ESPN Zone's festivities fan fire for sports buffs Carnival atmosphere includes ski jumping, golfing by celebrities

July 12, 1998|By Douglas Birch | Douglas Birch,SUN STAFF

For Dan Murphy, the scariest thing about ski jumping into the Inner Harbor yesterday wasn't the murky green water. It was screaming four stories down a 4-foot-wide white carpet at 30 mph, heading for his somersaults.

"I'm used to jumping on a much wider platform," said Murphy, 23, of Montreal, a freestyle skier who competes in World Cup events, as he stood dripping in his wet suit at the bottom of the jump.

"The water, I think, is all right," he added, with a shrug. "At least I hope so."

Murphy was among the handful of skiers, trampoliners, skateboarders and in-line skaters participating in what was billed as a "sports festival" to celebrate yesterday's gala opening of the ESPN Zone restaurant and entertainment complex.

ESPN Zone, the first complex in a planned worldwide chain, was built around the theme of sports television by Walt Disney Co. and Disney-owned ESPN in the former Power Plant on Pier 4.

With about 220 television monitors displaying games from around the world, its operators are betting that there are a lot of people who think that life resembles a giant home-entertainment system.

Mobs of Baltimoreans and out-of-town visitors seemed stunned by the festivities. Blasted by rock and rap music from giant outdoor speakers, some watched the athletes -- mostly veterans of ESPN's annual X Games.

Other festival-goers shot baskets, tossed footballs at life-sized plastic cutouts of Baltimore Ravens receivers, or chipped golf balls at an artificial green floating 60 yards from the World Trade Center -- paying $5 a ball for a chance to win a new Toyota with a hole-in-one shot. The money went to charity.

'An amusement park'

"It seems like it's turning into an amusement park down here," said Paul Stutz, 28, of White Marsh, a computer systems administrator. Stutz craned his neck, trying to watch actor Samuel L. Jackson hit golf balls from the floating pier of Trident Electric Boat Rentals.

Jackson, who played a spiritual hit man in the movie "Pulp Fiction," whacked a particularly vicious slice and laughed.

"I almost got a photographer!" he shouted.

Dorothy Benain, 50, of Philadelphia had a puzzled smile as she watched ski jumper Murphy somersault and smack into the water in front of the former Power Plant. Someone tossed Murphy a life ring and pulled him to shore.

"It would help if the water were blue, clear," Benain said, leaning over the railing on the Pratt Street sidewalk. "This looks like bilge water. But what the heck?"

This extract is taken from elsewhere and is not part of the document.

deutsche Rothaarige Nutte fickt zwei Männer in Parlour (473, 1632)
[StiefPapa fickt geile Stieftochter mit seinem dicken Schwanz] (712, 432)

Jerry Johnson, 49, a physician's assistant from Tucson, Ariz., waited in line for a chance to shoot 12 basketballs in 30 seconds near the National Aquarium's entrance. As his wife and daughter watched, the 5-foot-10, 174-pound tourist hit three baskets and retired from the field a happy man.

'No. 1 super fan'

Disney-ESPN officials swarmed around the harbor in khaki slacks and white golf shirts, keeping the festival running smoothly. Many used walkie-talkie earphones or wore wireless headsets.

Ron Kropkowski of Dundalk, who boasts that he is Baltimore's "No. 1 super fan," wore a cardboard sign around his neck: "Welcome to Baltimore ESPN Zone."

"Anybody who puts $15 million into my hometown, I support them," said the 40-year-old United Parcel Service employee, who attends Orioles games wearing a sign updating the game count in Cal Ripken Jr.'s streak. "They've got three of my favorite subjects over there: eating, drinking and watching sports."

Ralph Johnson, 45, a security guard from West Baltimore, had visited ESPN Zone during a preview opening. He was enchanted by its 35,000 square feet of restaurant and bar space, video games and TV monitors.

"We found a way to get away from the wife," Johnson said. "She's already said she's going to burn it down."

Max Cremeans of Parkville, a lanky 21-year-old skateboarder, jTC came to see a friend, Bucky Lasek of Dundalk, skateboard in the half-pipe. Lasek is an X Game veteran.

Cremeans hoped the skateboarding exhibition would earn the sport respect in an area where it gets little.

"Maybe everybody won't look at skaters like little troublemakers," he said.

Parade and fireworks

About 25,000 people were expected to attend the outdoor festival, which included an evening parade and fireworks. Only invited guests were permitted inside "the Zone" for last night's gala.

It opens to the public at 11 a.m. today.